**Problem requirements:**
There is one span to output from the data below: the lines starting at the line with "Task: Click Too Faced logo on pink packette" and ending at the line with "has width=738, height=588.". Output it exactly, ends included, nothing more.

======== Data ========

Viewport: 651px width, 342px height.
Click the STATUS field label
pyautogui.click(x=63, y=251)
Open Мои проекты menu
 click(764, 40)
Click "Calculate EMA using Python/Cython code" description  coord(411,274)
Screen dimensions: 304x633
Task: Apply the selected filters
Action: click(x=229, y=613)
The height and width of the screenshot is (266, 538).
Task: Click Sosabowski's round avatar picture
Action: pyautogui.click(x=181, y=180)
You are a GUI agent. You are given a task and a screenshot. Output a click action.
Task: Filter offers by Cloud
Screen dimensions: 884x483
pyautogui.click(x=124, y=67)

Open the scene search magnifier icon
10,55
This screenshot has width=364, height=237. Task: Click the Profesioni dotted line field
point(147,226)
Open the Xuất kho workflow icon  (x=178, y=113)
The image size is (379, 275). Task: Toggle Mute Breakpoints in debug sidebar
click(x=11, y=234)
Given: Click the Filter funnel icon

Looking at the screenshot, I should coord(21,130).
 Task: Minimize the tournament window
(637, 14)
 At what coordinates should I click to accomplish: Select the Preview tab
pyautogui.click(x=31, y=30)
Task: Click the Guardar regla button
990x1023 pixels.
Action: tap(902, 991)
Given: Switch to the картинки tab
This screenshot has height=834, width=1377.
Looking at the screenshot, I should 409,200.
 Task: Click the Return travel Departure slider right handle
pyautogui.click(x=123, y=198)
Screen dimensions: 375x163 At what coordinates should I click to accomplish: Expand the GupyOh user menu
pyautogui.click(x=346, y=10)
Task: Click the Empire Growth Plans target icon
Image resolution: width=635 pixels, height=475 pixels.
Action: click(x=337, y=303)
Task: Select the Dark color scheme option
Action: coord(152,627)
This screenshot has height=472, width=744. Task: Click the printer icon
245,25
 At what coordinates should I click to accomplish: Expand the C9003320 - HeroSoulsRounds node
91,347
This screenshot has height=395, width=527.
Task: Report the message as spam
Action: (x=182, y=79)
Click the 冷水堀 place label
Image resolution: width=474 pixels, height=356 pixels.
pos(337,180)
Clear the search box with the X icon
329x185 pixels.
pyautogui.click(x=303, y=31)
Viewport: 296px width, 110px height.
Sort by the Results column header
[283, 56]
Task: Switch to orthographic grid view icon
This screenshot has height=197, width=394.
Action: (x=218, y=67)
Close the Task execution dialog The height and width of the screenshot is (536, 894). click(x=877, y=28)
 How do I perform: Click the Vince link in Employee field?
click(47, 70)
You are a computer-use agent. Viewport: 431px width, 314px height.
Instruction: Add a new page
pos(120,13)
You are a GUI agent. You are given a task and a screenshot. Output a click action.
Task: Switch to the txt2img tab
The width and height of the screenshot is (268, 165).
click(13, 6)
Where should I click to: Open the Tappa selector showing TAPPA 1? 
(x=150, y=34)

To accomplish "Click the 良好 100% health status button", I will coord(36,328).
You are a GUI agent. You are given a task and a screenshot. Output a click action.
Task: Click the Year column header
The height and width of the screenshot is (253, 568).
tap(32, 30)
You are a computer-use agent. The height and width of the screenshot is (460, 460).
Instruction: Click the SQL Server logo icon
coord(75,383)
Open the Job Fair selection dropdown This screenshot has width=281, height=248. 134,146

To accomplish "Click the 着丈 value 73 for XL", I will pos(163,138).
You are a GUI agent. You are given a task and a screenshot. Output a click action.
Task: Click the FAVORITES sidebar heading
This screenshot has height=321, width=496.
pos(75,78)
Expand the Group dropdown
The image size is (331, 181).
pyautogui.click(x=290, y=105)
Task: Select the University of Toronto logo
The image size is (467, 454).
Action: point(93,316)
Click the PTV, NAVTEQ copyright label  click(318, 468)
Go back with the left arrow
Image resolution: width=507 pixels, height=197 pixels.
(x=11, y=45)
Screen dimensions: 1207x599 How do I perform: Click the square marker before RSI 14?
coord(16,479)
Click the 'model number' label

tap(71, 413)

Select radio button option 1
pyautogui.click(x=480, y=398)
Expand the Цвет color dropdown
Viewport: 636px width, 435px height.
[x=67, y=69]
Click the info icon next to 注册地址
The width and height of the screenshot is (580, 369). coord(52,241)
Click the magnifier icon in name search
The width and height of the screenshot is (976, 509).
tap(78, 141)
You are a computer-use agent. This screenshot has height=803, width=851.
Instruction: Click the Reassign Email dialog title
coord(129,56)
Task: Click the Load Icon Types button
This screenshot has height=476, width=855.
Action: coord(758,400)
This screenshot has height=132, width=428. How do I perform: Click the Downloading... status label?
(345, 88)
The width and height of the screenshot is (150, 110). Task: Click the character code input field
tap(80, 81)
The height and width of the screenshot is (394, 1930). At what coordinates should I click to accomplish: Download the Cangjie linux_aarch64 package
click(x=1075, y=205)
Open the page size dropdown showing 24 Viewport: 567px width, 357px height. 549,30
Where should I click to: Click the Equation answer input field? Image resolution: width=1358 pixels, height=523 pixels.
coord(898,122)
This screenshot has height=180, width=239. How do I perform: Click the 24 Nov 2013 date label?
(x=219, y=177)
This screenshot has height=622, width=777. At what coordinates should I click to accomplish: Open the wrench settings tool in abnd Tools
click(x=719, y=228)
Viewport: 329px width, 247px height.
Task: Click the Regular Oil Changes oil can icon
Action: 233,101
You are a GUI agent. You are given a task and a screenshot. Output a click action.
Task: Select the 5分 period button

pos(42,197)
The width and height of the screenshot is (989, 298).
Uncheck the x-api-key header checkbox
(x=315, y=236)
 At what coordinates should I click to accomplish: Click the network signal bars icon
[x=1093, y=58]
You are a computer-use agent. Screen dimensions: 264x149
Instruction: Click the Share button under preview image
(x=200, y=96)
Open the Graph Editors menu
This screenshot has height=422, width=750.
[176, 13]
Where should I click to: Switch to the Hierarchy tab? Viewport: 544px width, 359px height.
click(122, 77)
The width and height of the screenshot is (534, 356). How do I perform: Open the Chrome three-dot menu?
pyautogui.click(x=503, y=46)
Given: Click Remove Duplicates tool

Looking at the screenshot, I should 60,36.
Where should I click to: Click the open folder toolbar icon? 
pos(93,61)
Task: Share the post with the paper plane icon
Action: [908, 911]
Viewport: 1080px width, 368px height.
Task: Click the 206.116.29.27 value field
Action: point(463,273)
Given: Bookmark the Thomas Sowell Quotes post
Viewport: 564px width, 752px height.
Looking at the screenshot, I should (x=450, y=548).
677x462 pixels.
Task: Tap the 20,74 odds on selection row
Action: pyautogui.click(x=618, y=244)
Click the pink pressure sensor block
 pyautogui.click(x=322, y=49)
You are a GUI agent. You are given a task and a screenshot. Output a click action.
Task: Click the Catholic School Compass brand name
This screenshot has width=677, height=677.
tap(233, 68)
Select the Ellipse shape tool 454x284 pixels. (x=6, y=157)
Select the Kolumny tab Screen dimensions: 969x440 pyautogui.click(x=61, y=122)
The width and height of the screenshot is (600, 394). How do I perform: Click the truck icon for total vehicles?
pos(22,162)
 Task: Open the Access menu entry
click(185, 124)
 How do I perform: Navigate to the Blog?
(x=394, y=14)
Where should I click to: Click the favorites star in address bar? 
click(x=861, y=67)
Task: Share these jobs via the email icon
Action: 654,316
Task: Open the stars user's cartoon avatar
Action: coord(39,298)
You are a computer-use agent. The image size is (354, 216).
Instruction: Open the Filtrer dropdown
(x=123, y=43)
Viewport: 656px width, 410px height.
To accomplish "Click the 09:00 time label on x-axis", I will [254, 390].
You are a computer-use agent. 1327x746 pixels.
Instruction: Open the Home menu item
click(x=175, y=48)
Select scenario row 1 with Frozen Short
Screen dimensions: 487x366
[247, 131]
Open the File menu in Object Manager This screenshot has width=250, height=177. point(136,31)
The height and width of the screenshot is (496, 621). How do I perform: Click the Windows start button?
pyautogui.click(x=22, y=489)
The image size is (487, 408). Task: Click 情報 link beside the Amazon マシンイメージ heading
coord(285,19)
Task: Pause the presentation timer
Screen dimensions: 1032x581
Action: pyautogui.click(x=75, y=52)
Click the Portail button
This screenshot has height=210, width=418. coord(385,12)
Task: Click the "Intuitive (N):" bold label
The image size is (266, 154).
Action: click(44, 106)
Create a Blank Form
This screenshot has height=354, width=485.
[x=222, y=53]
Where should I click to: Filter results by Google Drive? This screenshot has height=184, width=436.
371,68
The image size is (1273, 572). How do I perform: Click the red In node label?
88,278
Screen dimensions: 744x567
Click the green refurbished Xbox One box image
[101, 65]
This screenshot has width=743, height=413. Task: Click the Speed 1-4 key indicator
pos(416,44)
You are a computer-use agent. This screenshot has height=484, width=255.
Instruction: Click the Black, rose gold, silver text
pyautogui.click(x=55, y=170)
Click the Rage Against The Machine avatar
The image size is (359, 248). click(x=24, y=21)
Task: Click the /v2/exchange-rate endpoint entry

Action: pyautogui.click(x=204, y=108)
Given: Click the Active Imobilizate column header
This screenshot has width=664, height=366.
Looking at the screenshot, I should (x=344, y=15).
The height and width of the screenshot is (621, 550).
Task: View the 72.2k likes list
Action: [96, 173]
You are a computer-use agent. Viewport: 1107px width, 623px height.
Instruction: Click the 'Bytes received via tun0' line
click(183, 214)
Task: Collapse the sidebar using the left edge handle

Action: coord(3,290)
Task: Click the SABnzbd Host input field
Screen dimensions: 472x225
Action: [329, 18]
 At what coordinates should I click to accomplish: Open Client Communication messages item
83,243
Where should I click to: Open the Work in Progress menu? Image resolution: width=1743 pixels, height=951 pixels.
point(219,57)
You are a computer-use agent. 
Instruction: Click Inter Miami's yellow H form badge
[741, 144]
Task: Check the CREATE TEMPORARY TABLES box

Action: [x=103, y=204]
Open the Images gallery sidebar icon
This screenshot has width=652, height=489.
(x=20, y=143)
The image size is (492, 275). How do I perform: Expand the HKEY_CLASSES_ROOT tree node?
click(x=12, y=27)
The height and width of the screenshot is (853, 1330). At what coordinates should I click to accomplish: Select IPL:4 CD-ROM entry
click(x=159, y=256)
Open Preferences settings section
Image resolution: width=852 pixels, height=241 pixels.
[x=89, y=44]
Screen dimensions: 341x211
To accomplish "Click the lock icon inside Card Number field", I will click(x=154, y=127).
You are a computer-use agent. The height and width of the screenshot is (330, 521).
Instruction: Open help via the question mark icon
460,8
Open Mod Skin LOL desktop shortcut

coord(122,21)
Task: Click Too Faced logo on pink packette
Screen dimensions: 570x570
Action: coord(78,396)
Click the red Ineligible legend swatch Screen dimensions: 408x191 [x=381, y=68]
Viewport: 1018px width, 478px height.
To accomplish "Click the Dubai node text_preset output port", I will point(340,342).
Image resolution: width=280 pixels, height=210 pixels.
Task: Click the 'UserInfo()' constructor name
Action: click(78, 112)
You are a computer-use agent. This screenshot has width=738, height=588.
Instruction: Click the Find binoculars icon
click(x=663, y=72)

========

**Task answer:**
Task: Click Too Faced logo on pink packette
Screen dimensions: 570x570
Action: coord(78,396)
Click the red Ineligible legend swatch Screen dimensions: 408x191 [x=381, y=68]
Viewport: 1018px width, 478px height.
To accomplish "Click the Dubai node text_preset output port", I will point(340,342).
Image resolution: width=280 pixels, height=210 pixels.
Task: Click the 'UserInfo()' constructor name
Action: click(78, 112)
You are a computer-use agent. This screenshot has width=738, height=588.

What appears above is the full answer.